General Robert Morgan Evans (February 17, 1782 – December 14 1842) was born in Frederick County, Virginia. In 1803 in the town of Paris, Kentucky, he was married to Jane Trimble, a sister of Judge Robert Trimble of the Supreme Court of the United States. Evans, for whom Evansville, Indiana is named, did not actually found the city, but his influence played a role in determining the future of the town. He was the ninth Speaker of the Indiana House of Representatives.

At the age of twenty-two, he moved to Indiana Territory in what was then Knox County about two miles north of present-day Princeton in Gibson County. He settled in the wilderness and at the first sale of public lands in 1807, bought the settlement that he had selected for a home.

After living at this pioneer home for four years, he moved to Vincennes and opened a tavern, which he kept for two years until returning to his settlement in the woods. He was a captain in the militia, and after his duties in the War of 1812 was promoted to the rank of brigadier general.

After the war, he returned to his homestead and was elected by his fellow citizens to the office of county clerk. Eventually he was elected to the territorial legislature from Knox County.

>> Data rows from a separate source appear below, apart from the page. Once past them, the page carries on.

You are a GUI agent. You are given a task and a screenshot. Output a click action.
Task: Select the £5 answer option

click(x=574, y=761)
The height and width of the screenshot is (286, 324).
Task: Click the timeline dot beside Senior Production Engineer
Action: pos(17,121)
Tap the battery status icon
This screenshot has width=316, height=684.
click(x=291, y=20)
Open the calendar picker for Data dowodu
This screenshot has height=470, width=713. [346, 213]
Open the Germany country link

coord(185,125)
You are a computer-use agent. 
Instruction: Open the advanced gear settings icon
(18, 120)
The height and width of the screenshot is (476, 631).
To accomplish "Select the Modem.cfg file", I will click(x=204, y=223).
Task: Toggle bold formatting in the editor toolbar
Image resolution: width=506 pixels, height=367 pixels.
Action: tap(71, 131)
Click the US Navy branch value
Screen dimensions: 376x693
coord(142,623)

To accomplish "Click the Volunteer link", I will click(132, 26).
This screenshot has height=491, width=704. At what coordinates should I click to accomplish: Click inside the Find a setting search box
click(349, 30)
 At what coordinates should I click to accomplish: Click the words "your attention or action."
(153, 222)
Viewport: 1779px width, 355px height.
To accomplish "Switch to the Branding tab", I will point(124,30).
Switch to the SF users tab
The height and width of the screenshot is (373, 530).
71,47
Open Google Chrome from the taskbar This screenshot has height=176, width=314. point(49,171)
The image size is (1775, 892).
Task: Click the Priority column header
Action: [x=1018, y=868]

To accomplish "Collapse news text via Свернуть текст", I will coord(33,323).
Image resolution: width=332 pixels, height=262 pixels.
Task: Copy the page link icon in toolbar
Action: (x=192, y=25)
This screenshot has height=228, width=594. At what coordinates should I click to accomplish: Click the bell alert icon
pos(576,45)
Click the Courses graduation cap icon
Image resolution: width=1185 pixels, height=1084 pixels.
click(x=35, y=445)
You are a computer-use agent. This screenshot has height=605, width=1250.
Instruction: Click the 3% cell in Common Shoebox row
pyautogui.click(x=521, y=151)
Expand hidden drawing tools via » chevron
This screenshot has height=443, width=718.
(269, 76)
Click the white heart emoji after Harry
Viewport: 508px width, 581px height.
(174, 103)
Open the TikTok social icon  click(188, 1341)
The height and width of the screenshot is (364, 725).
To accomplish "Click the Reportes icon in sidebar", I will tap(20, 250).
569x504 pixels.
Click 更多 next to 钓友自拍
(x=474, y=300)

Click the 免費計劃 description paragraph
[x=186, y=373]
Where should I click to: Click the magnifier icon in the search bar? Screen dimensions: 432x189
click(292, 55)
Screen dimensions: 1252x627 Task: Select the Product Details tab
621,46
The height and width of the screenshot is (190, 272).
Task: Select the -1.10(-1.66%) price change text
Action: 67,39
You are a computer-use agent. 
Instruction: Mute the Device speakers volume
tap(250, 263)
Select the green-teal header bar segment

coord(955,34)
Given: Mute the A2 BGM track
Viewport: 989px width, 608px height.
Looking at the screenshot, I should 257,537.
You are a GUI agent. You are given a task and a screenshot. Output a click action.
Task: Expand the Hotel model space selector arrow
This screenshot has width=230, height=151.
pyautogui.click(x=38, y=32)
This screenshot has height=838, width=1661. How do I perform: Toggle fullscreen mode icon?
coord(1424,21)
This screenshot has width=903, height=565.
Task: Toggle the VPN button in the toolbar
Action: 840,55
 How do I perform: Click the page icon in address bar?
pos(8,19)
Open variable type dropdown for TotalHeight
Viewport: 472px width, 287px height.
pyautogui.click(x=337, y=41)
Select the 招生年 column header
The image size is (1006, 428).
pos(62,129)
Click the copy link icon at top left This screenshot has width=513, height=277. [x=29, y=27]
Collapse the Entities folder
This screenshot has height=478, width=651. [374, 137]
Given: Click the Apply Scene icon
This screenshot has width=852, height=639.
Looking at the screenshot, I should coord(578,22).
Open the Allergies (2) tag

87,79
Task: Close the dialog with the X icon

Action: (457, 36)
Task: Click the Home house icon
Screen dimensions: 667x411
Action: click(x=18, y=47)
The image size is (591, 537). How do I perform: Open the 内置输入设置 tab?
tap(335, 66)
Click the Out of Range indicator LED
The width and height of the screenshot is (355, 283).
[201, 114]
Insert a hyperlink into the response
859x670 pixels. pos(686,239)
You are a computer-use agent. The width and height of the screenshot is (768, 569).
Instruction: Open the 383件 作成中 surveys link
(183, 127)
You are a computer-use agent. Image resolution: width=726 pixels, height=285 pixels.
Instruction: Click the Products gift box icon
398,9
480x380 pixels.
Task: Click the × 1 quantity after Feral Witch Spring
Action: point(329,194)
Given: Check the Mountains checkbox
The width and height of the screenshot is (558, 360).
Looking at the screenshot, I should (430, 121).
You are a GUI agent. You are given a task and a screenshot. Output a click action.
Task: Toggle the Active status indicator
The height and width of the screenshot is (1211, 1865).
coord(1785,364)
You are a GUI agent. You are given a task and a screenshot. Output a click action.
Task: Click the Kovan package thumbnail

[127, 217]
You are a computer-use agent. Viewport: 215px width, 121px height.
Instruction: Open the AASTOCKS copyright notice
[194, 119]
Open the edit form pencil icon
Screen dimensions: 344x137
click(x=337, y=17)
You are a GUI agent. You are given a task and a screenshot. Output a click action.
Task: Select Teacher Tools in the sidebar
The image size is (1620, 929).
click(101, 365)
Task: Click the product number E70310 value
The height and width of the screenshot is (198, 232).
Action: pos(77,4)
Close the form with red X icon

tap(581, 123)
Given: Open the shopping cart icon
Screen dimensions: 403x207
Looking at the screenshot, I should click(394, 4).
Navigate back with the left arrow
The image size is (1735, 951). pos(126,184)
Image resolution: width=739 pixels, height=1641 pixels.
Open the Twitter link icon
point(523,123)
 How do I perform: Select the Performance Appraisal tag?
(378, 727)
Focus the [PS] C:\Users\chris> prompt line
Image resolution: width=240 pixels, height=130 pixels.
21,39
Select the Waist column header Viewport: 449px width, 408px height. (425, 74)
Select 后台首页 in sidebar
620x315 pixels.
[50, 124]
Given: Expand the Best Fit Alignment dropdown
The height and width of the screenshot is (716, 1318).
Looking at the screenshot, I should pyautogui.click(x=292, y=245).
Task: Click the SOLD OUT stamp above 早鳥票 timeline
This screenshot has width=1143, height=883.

Evans remained in Gibson County until about 1820 when he moved to what is now Vanderburgh County, where he had bought land from Hugh McGary, the original owner of the land now called Evansville. He moved to New Harmony for a few years after becoming fascinated with the German socialist movement there, and worked as assistant postmaster. He moved back to Evansville and remained there until his death in 1844.

He was Vanderburgh County clerk, helped plot lots and streets in Evansville, and was a successful dealer in farm implements and real estate. He remained active in the legislature and was elected Speaker of the Indiana House of Representatives in 1825. In the legislature he put forth bills to establish railroad service to Evansville. His efforts were unsuccessful, although shortly after his death the legislature did approve a railroad into Evansville.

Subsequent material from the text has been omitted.